Quando chegamos, estava encrespado, e só com a ponta do rabo para à vista, com os cachorros babando em cima, todos latindo, brigando entre si, os menores se enfiando por baixo dos maiores; o Jaguara cavava e gania, o Tiziu já estava praticamente dentro da toca. E o bicho roncava. Afastamos a cachorrada, a ponta-pés. Fez-se silêncio. Só se ouvia o ronco moribundo do Tatu. Tentamos puxá-lo, mas era grande e nem se moveu. Começamos a cavar ao redor com as mãos, mas havia muitas raízes. Pensei em galopar até a fazenda para buscar uma pá, mas não estávamos tão perto, e tive medo de ir sozinho. O facho estava apoiado a um tronco de árvore. Libino tinha a lanterna na boca e cavávamos com as duas mãos. De repente um dos cachorros esbarrou e o archote caiu, o querosene encharcou a estopa e o fogo apagou-se. Ficamos só com a lanterna. O entorno agora estava em completa escuridão. Libino pediu que eu segurasse a lanterna, focalizando melhor a boca da toca. Ele estava bêbado, mas entrou a cavar com uma tal energia que me espantou. Após uns minutos, no entanto, estava exausto, e vi que ia desistir. Eu não desistiria. Ao cheiro de terra, de folhas, cachorro e bafo de cachaça do Libino misturava-se agora o forte odor do querosene derramado. Eu não ia desistir porque no fundo sabia que aquela era a minha última caçada de tatu na São João. Se ele desistir, pensei comigo, fico aqui com os cachorros até de manhã, peço que venham o Carlinhos e o Major me ajudar; Major não virá, de preguiça, mas o Carlinhos vem com certeza, e vem aos pinotes, e a história ganhará até contornos mais belos, pois que voltaremos eu e o Carlinhos, com o sol raiando, e o tatu como prêmio, e erguido sobre as nossas cabeças...
— Tá saindo, Libino?
— Tá nada, arfou, sem tirar a sua cara retalhada da toca.

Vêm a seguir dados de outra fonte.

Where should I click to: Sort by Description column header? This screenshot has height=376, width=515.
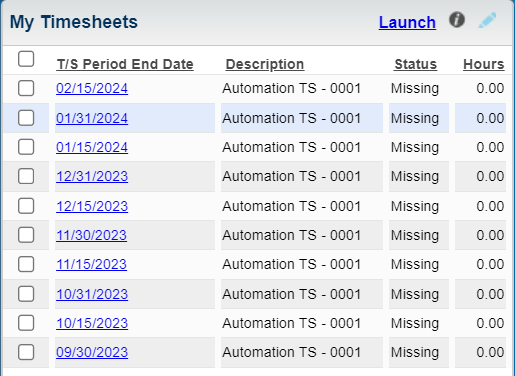[265, 64]
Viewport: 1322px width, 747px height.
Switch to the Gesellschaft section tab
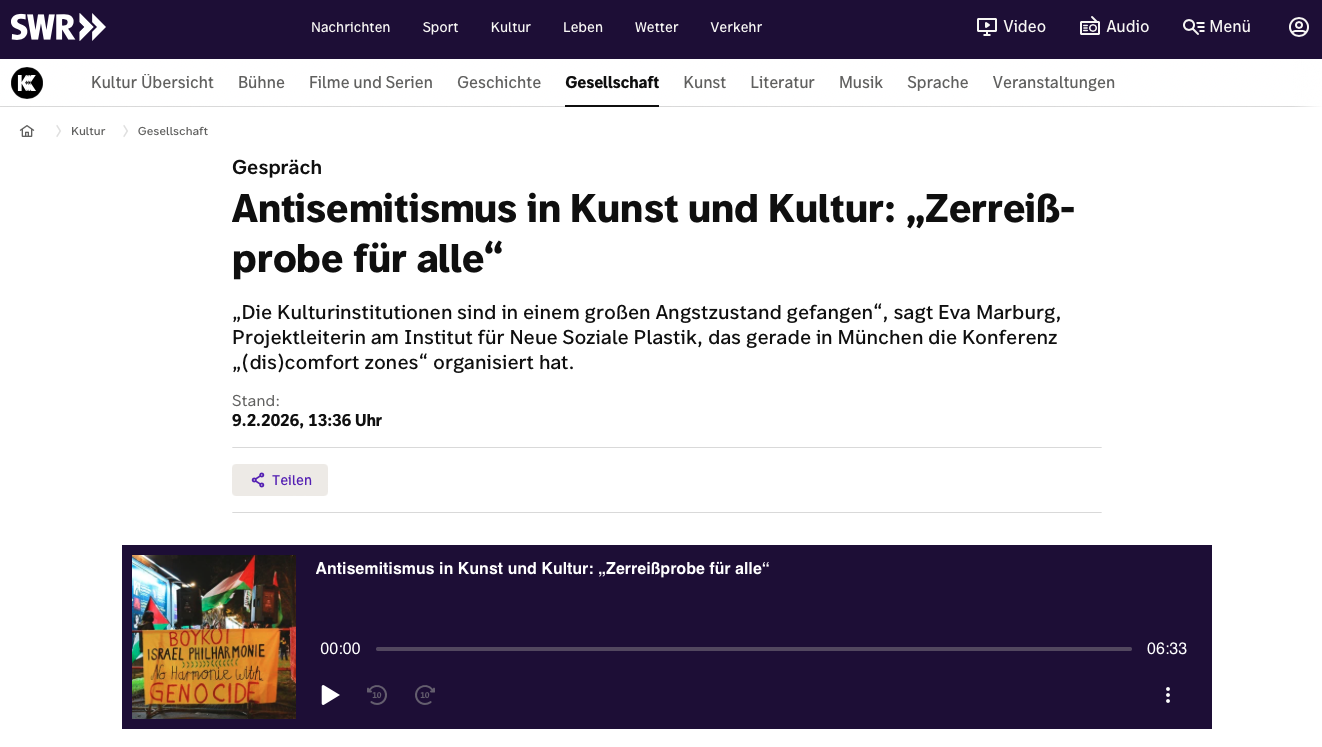pyautogui.click(x=612, y=82)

— E se enfiar a faca na bunda dele?
— Bem capaz, arrebenta o intestino e perde a carne. Vamos puxar.
Posicionei a lanterna no chão, ajeitamos a posição e travamos as pernas na entrada da toca. A quatro mãos engatamos no rabo e começamos. Contávamos, um, dois três, força! E o bicho vinha um pouquinho. Mas parecia que continuava a cavar e num vacilo nosso, afundava de novo. Trabalhamos por mais de uma hora. Aos pouquinhos, no entanto, o tatu foi saindo. Quando estava com metade do corpo pra fora, como que se rendeu. Um baita de um tatu! “Segura, senta em cima, pisa”, gritava o Libino. E a cachorrada em roda, querendo avançar. Apoiei o joelho sobre sua casca, saquei a faca da bainha e cravei-lhe na nuca, entre as orelhas. Parou de roncar, esticou as patas. Foi o primeiro tatu que matei com minhas mãos. Seria, efetivamente, também o último.